§ **TEXTE CITÉ**:
+ + + + +

Intervention de Nicole Belloubet

Réunion du 10 juillet 2017 à 16h00
Rétablissement de la confiance dans l'action publique — Discussion en procédure accélérée d'un projet de loi et d'un projet de loi organique dans les textes de la commission

Nicole Belloubet :

Vous devez pouvoir légiférer et contrôler l’action du Gouvernement en toute indépendance, sans subir en aucune manière le jeu des puissances ou des lobbies. Je sais combien vous êtes attachés à cette indépendance.

Les mesures applicables aux membres du Sénat et de l’Assemblée nationale sont donc au cœur des projets de loi et de loi organique. Elles ont été conçues – je le répète, parce que c’est important – dans le respect de la séparation des pouvoirs et de l’autonomie des assemblées, qui en découle.

Un renvoi au règlement des assemblées pour la mise en œuvre des dispositions a ainsi été prévu chaque fois que nécessaire, dans la limite du champ de compétence défini par le Conseil constitutionnel, à savoir l’organisation ou le fonctionnement des assemblées, la procédure législative et le contrôle de l’action du Gouvernement.

Votre commission a parfois adapté les dispositifs en prévoyant la compétence du bureau du Sénat ; le Gouvernement comprend les raisons qui peuvent dicter ce choix. Je précise en outre que, chaque fois que cela se justifiait, les mesures applicables aux parlementaires nationaux ont été étendues aux représentants français au Parlement européen.

Quatre aspects de l’exercice du mandat parlementaire sont traités : l’inéligibilité et l’incompatibilité, les conflits d’intérêts, l’indemnité représentative de frais de mandat, l’IRFM, et la réserve parlementaire.

Tout d'abord, de nouveaux cas d’inéligibilité et d’incompatibilité sont créés.

En premier lieu, les parlementaires dans l’incapacité de justifier qu’ils ont satisfait à leurs obligations fiscales ne pourront plus rester en fonction. Saisi par le bureau de l’assemblée, le Conseil constitutionnel pourra prononcer la démission d’office du parlementaire.

En second lieu, les incompatibilités relatives à l’activité de conseil sont renforcées et étendues. À l’heure actuelle, seule l’impossibilité pour un parlementaire de commencer, pendant son mandat, une activité de conseil existe. Cette interdiction ne s’applique d’ailleurs pas aux professions libérales réglementées, comme la profession d’avocat.

Cette disposition est apparue très insuffisante en raison des risques de conflits d’intérêts liés à ce type d’activité. Ce dispositif est donc complété selon trois axes complémentaires.

Tout d’abord, un parlementaire ne pourra commencer à exercer de telles activités pendant son mandat et devra cesser celles qui ont débuté au cours des douze mois précédant le début de son mandat. La dérogation qui s’applique pour les professions réglementées est par ailleurs supprimée.

+ + + + +

§ **ENTRÉES RÉPERTORIÉES**:
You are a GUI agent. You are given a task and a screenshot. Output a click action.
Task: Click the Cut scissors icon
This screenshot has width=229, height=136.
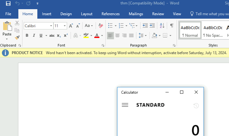point(17,23)
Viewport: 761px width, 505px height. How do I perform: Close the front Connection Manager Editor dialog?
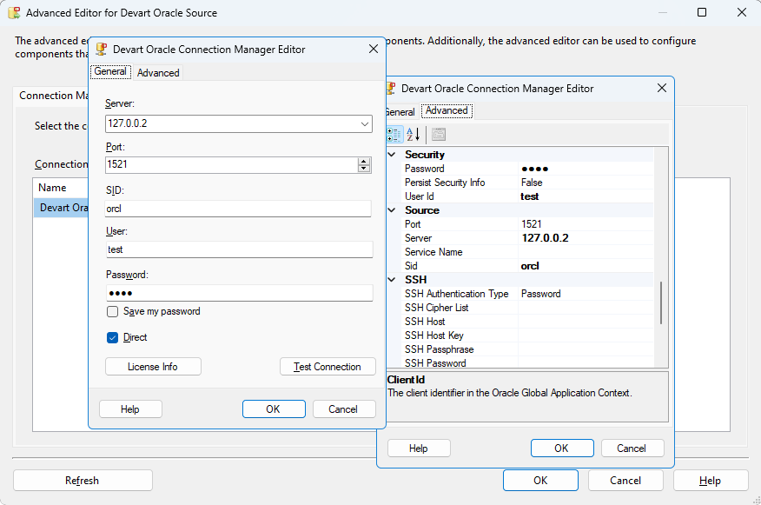[x=662, y=88]
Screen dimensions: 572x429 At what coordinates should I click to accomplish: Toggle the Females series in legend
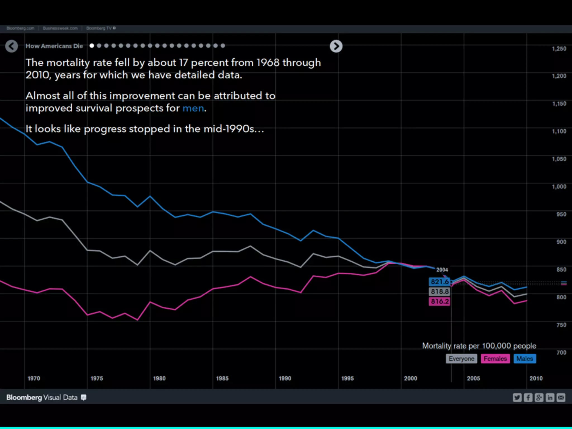(x=495, y=359)
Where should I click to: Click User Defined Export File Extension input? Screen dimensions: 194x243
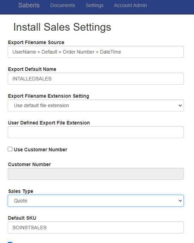[x=96, y=132]
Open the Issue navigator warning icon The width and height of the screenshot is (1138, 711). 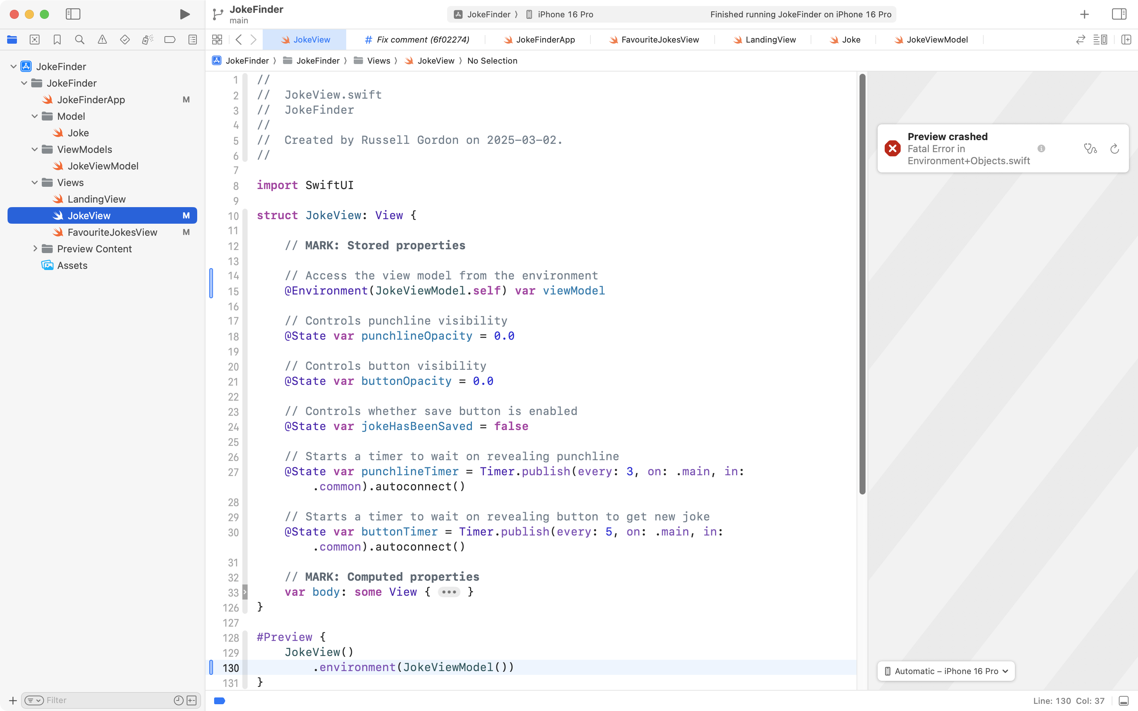coord(102,40)
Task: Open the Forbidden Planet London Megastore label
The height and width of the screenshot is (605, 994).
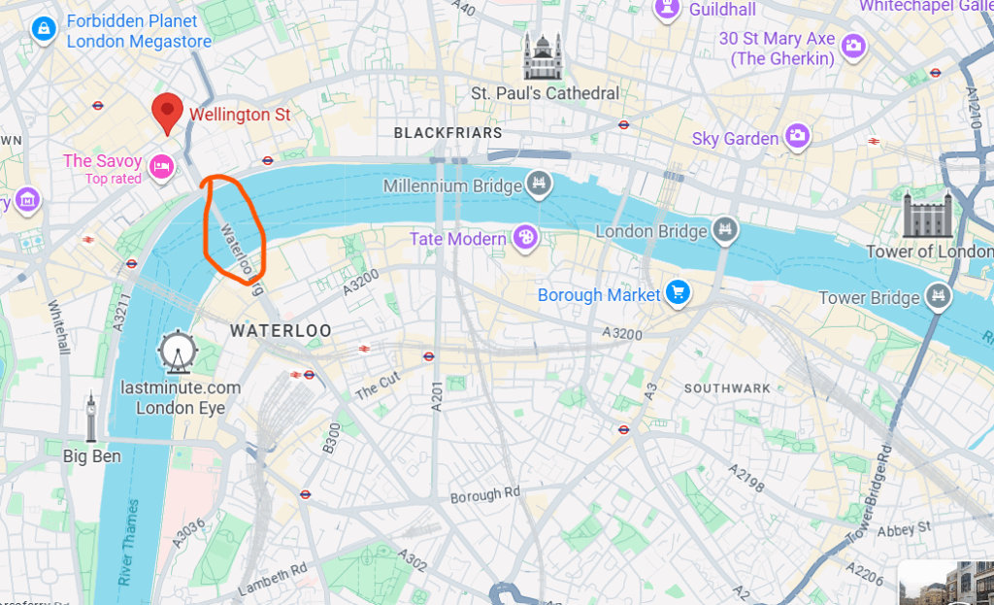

+ + + + +

§ **À FAIRE**:
a. D'après l'intervention sur la confiance dans l'action publique, quelle instance pourra prononcer la démission d'office d'un parlementaire incapable de justifier qu'il a satisfait à ses obligations fiscales ?
b. Rédigez la suite de l'intervention sur la confiance dans l'action publique, à partir de la phrase qui suit la dernière présentée.

§ **EN RÉPONSE**:
a. Le Conseil constitutionnel, saisi par le bureau de l'assemblée.

b.
Ensuite, les fonctions de direction exercées dans une société de conseil sont désormais prises en compte.

Enfin, le contrôle par un parlementaire d’une société de conseil est également visé. En effet, un parlementaire qui détient une société de conseil peut être influencé par les intérêts de ses clients, comme s’il en était le dirigeant. Actuellement, le code électoral ne prévoit rien ; le projet de loi y remédie.

Le dispositif proposé par le Gouvernement en matière d’encadrement des activités de conseil assure une conciliation entre les objectifs d’intérêt général visés par le texte, tels que l’indépendance des élus ou la prévention des risques de conflits d’intérêts, et d’autres droits et libertés constitutionnellement garantis, en particulier la liberté d’entreprendre reconnue au parlementaire comme à tout citoyen. Les dispositions prévues devraient permettre d’éviter les écueils constitutionnels mis en évidence par la décision du Conseil constitutionnel du 9 octobre 2013, qui avait censuré une interdiction trop générale.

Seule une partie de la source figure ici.